The Follow-up Study at the Single Variant Level

The follow-up study was performed in external samples (follow-up samples) including a total of 180,726 individuals from the CHD Exome+ Consortium, ExomeBP Consortium, GoT2DGenes Consortium, T2D–GENES consortium (Supplementary Note). Summary information about participants, genotyping and quality control in the follow-up samples are presented in Supplementary Note. The follow-up samples provided SNP association statistics for DBP, PP, SBP, and HTN but not MAP for a total of 180,726 individuals. Significant variants (P ≤ 3.4 × 10⁻⁷) in the discovery samples were considered replicated in the follow-up samples with P ≤ 0.05/n with their pre-specified BP trait in the follow-up sample alone, where n was the number of variants tested in the follow-up samples. Both the significant variants from discovery and additional variants with P ≤ 1 × 10⁻⁵ from the discovery samples were selected for joint meta-analysis with the follow-up samples. The primary meta-analysis of the discovery and follow-up results was performed in individuals of all ancestries. The secondary meta-analysis was conducted in the EA only samples.

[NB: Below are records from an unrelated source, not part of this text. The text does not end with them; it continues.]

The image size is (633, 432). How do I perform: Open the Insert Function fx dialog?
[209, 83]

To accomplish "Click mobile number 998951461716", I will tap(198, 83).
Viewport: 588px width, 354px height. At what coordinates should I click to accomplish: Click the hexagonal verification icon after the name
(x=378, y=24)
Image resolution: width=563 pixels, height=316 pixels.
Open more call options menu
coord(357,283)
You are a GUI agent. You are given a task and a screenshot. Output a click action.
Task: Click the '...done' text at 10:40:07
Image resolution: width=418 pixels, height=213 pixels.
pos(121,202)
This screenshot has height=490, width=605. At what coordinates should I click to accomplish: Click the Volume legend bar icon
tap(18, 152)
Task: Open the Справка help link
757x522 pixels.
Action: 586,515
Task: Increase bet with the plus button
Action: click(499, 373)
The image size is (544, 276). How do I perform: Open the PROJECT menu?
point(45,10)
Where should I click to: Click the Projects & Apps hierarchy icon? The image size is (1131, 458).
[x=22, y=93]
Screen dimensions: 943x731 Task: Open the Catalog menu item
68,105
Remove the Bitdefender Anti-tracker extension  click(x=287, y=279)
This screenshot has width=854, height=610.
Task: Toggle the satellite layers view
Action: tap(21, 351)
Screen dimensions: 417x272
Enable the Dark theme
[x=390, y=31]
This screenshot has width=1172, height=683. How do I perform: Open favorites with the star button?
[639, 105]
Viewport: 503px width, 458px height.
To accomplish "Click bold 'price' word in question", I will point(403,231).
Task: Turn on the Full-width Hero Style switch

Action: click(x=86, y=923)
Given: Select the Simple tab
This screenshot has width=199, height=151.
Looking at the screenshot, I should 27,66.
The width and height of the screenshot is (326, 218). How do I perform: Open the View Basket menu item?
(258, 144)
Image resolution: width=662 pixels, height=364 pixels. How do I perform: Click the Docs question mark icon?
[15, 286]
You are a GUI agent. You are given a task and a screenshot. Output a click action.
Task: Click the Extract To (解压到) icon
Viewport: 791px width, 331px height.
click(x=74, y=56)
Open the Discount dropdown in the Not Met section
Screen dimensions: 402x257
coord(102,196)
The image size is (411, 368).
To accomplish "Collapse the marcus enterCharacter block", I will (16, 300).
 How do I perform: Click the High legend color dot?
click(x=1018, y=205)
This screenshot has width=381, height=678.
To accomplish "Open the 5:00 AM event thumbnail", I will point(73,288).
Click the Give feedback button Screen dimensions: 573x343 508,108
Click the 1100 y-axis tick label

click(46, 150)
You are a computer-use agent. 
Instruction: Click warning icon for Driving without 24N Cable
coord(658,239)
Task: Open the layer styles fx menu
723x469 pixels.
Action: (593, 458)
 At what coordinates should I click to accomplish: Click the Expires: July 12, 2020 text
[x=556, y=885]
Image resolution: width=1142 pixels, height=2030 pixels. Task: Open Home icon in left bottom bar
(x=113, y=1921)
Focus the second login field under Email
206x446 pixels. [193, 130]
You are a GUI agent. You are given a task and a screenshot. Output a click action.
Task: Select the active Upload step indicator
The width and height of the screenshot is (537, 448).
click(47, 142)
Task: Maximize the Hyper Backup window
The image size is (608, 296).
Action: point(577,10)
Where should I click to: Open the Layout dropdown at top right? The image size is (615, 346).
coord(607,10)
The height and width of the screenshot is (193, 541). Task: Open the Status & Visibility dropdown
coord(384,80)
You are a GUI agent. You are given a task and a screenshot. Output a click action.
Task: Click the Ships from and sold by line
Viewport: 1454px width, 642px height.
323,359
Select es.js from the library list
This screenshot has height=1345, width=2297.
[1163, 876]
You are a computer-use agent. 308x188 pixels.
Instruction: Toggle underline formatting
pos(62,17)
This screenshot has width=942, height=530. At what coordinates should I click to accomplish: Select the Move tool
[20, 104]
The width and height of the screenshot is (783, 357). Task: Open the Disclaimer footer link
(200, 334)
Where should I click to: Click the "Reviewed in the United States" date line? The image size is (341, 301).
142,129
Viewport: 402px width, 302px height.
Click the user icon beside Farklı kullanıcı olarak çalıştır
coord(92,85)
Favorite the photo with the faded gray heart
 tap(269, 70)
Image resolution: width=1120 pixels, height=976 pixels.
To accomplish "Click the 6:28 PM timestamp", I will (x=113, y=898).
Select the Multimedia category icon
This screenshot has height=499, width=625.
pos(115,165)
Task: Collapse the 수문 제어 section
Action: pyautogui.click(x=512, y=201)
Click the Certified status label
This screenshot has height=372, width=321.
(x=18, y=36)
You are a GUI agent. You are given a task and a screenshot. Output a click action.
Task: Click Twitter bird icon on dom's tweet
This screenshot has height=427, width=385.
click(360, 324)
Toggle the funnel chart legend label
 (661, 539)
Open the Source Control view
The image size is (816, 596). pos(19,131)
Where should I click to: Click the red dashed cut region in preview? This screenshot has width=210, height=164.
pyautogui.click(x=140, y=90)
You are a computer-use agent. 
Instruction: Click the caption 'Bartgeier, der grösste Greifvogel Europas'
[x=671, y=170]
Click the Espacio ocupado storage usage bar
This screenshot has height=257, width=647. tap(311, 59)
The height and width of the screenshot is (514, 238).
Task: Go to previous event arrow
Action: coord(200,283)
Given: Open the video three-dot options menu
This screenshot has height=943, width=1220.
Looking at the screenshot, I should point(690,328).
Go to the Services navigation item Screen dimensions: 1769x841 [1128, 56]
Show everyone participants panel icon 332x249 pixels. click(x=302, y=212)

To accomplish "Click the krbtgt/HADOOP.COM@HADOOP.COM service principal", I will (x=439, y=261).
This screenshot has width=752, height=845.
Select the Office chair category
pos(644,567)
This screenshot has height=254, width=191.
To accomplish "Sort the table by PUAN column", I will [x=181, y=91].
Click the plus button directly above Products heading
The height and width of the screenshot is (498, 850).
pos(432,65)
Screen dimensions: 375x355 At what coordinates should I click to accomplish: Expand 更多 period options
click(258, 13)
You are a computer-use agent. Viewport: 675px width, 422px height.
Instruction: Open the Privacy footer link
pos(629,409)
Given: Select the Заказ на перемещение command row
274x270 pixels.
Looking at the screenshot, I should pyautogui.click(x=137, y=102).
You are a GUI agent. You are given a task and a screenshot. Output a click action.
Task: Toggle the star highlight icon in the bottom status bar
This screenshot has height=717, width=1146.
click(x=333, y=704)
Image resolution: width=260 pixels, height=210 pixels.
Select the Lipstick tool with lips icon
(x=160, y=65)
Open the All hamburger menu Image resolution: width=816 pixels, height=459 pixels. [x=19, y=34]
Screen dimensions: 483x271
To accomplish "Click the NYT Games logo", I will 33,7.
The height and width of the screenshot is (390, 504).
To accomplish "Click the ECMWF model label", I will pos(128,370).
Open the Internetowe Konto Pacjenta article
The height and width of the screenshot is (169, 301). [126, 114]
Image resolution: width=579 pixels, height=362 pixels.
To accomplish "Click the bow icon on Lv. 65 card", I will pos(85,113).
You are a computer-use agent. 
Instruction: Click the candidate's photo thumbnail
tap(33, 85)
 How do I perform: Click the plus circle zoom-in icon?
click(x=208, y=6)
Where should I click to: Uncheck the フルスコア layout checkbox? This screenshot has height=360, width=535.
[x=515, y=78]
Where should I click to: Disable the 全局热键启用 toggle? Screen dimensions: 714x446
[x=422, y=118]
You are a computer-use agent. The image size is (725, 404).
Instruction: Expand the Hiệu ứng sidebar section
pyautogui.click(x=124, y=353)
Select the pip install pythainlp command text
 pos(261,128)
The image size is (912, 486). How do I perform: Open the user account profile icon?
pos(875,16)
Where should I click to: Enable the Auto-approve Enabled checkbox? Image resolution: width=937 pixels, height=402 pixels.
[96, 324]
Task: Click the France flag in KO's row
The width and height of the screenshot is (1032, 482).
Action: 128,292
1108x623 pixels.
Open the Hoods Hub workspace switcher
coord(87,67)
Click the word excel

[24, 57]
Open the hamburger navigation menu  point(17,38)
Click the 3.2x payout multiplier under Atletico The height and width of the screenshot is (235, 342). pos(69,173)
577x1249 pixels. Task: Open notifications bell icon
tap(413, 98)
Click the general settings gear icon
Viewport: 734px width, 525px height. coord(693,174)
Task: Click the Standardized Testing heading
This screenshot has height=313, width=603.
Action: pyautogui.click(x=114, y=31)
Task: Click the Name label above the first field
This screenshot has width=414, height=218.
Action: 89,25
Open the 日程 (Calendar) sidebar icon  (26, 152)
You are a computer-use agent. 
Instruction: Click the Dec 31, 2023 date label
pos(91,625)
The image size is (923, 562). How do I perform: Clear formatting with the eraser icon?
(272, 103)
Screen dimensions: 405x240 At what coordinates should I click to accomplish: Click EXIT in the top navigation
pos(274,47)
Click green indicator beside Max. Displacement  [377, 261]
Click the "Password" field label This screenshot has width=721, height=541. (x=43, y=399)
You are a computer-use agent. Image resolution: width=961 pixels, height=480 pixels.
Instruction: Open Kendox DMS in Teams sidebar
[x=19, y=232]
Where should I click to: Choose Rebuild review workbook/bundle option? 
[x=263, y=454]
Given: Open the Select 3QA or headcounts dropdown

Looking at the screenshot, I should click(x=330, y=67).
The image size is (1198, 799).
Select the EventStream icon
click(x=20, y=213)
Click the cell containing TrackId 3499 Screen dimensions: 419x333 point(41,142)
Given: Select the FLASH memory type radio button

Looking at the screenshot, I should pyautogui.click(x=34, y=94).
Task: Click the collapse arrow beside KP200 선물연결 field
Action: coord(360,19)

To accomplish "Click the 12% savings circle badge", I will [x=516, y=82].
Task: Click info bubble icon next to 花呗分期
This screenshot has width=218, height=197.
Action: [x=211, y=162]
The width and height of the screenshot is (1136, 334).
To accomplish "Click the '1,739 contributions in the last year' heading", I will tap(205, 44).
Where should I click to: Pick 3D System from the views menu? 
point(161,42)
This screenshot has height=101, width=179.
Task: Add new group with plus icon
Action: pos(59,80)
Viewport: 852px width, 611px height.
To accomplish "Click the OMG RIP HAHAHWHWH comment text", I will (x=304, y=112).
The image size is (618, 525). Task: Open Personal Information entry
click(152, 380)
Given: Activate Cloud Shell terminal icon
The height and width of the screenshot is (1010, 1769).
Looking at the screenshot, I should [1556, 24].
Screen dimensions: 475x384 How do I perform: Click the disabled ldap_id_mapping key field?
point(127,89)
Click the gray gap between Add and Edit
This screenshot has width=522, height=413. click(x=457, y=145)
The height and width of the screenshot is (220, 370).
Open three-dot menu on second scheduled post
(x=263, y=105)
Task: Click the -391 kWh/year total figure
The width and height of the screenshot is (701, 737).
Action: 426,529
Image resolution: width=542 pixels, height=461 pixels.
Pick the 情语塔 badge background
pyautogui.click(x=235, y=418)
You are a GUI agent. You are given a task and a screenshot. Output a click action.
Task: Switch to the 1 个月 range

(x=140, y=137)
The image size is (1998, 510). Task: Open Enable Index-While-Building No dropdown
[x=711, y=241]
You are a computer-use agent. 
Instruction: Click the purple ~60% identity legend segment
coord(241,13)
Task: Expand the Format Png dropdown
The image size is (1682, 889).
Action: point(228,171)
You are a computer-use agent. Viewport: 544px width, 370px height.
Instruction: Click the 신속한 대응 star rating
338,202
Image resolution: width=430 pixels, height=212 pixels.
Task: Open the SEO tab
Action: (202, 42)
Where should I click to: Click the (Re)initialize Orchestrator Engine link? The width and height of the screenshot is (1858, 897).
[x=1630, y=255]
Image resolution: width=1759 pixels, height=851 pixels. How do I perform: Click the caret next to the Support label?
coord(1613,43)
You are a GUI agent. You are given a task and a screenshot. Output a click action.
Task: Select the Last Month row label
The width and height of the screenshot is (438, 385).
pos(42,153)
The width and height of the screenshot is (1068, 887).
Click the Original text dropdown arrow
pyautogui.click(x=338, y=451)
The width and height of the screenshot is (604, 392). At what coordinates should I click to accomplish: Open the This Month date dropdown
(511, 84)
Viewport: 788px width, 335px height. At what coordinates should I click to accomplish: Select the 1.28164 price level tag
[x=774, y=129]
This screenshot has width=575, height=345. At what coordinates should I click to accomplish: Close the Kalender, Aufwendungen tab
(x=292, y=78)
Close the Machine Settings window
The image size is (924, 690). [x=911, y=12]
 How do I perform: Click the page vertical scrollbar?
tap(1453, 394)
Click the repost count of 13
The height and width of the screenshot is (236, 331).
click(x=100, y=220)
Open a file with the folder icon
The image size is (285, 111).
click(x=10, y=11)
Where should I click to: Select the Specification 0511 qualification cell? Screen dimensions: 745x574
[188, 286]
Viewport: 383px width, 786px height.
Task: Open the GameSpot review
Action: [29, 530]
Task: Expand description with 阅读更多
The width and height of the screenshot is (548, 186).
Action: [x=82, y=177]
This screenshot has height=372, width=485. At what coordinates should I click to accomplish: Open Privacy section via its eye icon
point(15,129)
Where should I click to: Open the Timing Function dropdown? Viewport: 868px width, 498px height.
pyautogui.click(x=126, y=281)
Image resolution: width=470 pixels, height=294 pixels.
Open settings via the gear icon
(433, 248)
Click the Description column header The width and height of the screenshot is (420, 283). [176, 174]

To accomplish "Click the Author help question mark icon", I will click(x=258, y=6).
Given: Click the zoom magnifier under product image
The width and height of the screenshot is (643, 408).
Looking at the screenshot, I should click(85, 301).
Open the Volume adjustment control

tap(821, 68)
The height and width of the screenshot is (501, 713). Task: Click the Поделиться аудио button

The inverse variance weighted method was used in meta-analysis of the discovery and follow-up stage results for DBP, PP and SBP. Because the follow-up samples provided only z-scores and sample sizes for HTN, the optimally weighted z-score method⁸¹ was used in meta-analysis of HTN. The threshold of P ≤ 3.4 ×10⁻⁷ was required for significance in meta-analyses of the discovery and follow-up samples.